Глава тридцать пятая. Любит - не любит
В ответ я почувствовала, как в сладком дурманящем поцелуе по его губам растекается улыбка. Вот мерзавец! Ну как с ним можно вообще что-то…
- Слышь, ведьма! – послышался мужской голос и стук в окно. Старенькое оконце задребезжало и едва не выпало. Даже паук между мутных стекол поддался панике и спрятался.
- Ась… Ась… - охнула я, понимая, что один молодой нечеловек окутывает меня своими чарами.
- Ты слишком многое себе позволяешь, - прошептала я, глядя на его руку под водой.
- Нет, это ты слишком мало позволяешь мне, - ответил мне страстный шепот.
- Срок уже вышел, ведьма! – заметил голос, поразительно похожий на голос икотки Федор Федоровича.
- А как ты меня нашел? – спросила я, понимая, что еще раз когтистая лапа так сделает, и я потеряюсь. Моя обнаженная коленка, сверкающая капельками воды, приподнялась над водой, а на нее тут же легла рука с когтями.
- Я – икотка! Мне все ведомо! Но ты мне зубы не заговаривай! – послышался голос Федор Федоровича.

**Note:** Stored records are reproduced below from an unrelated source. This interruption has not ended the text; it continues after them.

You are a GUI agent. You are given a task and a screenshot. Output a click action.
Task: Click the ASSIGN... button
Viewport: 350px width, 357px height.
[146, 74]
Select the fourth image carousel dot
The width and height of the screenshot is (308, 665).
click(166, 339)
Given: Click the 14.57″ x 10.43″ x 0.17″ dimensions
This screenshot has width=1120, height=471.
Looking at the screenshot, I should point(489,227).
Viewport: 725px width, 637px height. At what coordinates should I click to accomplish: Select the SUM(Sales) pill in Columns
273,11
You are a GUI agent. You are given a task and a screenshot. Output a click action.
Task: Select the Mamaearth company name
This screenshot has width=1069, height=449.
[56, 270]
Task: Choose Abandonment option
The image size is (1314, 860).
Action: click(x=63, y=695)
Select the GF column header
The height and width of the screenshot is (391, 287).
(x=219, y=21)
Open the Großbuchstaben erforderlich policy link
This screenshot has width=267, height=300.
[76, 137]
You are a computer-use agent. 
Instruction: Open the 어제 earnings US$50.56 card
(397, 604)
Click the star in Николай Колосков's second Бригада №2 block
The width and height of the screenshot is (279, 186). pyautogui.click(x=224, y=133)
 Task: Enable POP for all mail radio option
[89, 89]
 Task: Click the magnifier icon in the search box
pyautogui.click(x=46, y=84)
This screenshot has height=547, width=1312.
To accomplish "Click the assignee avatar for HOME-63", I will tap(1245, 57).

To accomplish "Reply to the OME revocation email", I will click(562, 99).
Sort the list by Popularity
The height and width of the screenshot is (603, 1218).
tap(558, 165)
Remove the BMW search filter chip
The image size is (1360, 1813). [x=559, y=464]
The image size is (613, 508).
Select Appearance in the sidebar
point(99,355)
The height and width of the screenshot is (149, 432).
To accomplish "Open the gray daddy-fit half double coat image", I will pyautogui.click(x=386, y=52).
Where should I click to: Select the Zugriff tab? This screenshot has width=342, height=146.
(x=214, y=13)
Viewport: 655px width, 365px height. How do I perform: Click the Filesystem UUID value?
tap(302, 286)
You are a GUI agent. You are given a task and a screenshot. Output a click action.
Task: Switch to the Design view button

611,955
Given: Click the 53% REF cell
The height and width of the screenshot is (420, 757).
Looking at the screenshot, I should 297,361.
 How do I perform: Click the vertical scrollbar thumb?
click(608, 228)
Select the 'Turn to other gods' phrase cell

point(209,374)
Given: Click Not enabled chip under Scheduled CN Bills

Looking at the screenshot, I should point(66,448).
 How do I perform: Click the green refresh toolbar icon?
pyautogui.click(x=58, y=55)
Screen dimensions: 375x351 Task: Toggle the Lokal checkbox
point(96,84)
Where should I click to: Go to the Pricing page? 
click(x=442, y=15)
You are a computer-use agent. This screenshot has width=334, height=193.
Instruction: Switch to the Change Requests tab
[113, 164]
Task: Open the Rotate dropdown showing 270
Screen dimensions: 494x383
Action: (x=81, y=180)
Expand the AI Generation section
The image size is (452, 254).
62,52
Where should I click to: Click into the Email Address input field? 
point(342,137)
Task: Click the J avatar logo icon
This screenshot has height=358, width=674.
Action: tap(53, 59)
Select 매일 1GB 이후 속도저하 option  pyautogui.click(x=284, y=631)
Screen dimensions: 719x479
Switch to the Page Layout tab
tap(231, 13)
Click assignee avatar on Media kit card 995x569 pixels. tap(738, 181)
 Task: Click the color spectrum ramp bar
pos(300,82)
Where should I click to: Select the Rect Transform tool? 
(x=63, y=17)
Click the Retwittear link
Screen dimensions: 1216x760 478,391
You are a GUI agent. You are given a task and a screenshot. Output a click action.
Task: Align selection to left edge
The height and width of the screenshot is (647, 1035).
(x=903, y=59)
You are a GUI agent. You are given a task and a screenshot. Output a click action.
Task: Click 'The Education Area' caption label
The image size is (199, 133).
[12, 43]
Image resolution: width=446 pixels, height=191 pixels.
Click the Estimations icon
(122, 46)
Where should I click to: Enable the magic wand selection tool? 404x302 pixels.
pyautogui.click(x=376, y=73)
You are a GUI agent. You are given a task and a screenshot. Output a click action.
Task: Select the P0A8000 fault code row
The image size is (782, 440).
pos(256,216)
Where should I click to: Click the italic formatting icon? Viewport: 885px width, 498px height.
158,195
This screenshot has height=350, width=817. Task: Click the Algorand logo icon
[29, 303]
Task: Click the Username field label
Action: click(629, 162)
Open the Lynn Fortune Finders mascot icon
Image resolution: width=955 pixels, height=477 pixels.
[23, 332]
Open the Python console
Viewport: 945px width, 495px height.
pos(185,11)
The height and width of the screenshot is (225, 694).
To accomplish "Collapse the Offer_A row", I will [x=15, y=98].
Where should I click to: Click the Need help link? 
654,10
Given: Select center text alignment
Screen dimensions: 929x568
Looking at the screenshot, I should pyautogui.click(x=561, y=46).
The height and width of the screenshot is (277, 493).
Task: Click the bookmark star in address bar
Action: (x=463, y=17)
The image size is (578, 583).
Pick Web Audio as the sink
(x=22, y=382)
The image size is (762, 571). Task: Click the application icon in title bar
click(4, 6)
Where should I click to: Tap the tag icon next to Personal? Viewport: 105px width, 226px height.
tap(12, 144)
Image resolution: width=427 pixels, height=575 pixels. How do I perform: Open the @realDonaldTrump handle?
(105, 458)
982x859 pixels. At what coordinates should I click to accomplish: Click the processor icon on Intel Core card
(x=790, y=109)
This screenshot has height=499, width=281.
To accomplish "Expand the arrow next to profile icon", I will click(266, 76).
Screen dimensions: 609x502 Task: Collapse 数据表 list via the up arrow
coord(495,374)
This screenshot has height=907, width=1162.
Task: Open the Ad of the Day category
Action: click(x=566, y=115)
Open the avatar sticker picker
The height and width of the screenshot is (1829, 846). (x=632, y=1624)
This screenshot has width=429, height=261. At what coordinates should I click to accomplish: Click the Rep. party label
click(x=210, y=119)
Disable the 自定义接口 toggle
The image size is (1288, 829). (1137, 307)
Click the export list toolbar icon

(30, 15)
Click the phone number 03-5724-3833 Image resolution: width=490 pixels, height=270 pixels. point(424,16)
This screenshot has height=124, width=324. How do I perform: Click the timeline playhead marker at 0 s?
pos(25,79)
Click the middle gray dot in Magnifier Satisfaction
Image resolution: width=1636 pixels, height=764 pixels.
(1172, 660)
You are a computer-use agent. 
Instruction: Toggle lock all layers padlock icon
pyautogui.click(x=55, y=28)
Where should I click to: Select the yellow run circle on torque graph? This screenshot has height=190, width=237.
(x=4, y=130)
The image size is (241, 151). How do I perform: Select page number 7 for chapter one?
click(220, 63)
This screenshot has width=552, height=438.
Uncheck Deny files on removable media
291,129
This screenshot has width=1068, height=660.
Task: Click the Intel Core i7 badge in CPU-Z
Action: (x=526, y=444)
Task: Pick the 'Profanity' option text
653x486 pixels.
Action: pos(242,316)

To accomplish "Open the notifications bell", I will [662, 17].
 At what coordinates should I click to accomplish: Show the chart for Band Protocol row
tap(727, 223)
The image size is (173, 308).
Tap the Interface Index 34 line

- Кажется, вся деревня уже в курсе моих отношений с болотни… - начала я, а потом посмотрела на суженные зеленые глаза и тут же исправилась. – Хозяином Топи…
- Да, но ты спрашивала, что он к тебе чувствует! – спорила икотка, чем-то скрипя…
- Я… - замерла я, глядя на поднятые брови Хозяина Топи. – Я… А с чего ты вообще взяла, что это… меня интересует!
- Так ты сама спрашивала, любит он тебя или нет! Или не помнишь? – заметила гадкая икотка, пока я мысленно требовала, чтобы он перешла на Федота, потом на Якова и на всякого. Но лишь бы от меня отвязалась!
- Эм… Не припоминаю, - соврала я, пытаясь дотянуться до рубахи, белоснежным сугробом лежащей на полу.
- Да все ты помнишь, - скрипнула икотка. – Вот только не понравится тебе мой ответ!
- Так, а с этого места… - дернулась я, видя, как окно ползет зеленый туман. Болотник одной рукой обнимал меня, а второй пускал в окно зеленый туман.
- Так, погоди! Ты что делаешь? – дернулась я, нахмурив брови. – Пусть уже скажет! Эй!
Когда я выскочила из ушата, икотки под окнами не было. Болотника, кстати, тоже!
- Ах ты! – ударила я рукой по воде. В избе было тихо, а я лежала на чужой постели и ворочалась от того, что не могу уснуть. Стоило мне только пошевелить пальцем, как на всю избу раздавался такой жуткий скрип, словно покойники катаются на кладбищенских воротах. Все вокруг было непривычным, чужим. Да и бесы запропастились.
Где-то под окнами кто-то уныло ходил и стонал.
- Вася, ты что ли? – радостно спросила я, приподнимаясь. – Ты там хоть поскребись что ли… Все ж привычней!
Вася что-то кряхтел, страдая от неразделенной любви, шуршал и топтался. Я задремала, как вдруг…
- Ведьма!!! – кричал женский голос, а я встала, как по сигналу тревоги. По окну колотили изо всех сил. – Ведьмушка! Помогай! Матушке плохо!
Я подлетела к окну, видя под окном дочку икотки. Она косилась на дохлого романтика, который ходил кругами возле сливы.
- Как плохо? – переполошилась я, растирая глаза.
- Ой беда случилась! – причитала дочка, качая головой. У нее платок был интересно подвязан. Казалось, что у нее торчат уши зайчиком.
- Какая беда?! – потребовала я точного отчета, а сама на ходу пытаясь сообразить, что там за беда может быть. Где-то раздавались песни…
- Пойдемте, матушка – ведьма! - кричали мне, когда я, зябла в ночном холодке.
- Вась, привет! – произнесла я, глядя на свежую плесень, пятном украсившим щеку покойного ухажера. – Смотрю, цветешь и пахнешь? Ну молодчага! Так держать!
- Что с матерью? – спросила я, идя следом за «зайчиком». Песня оборвалась, а в ночи послышались визги и вопли!
- Вот! – показала мне «зайчик», а я покачнулась, прикрывая рот рукой. – Не уследили!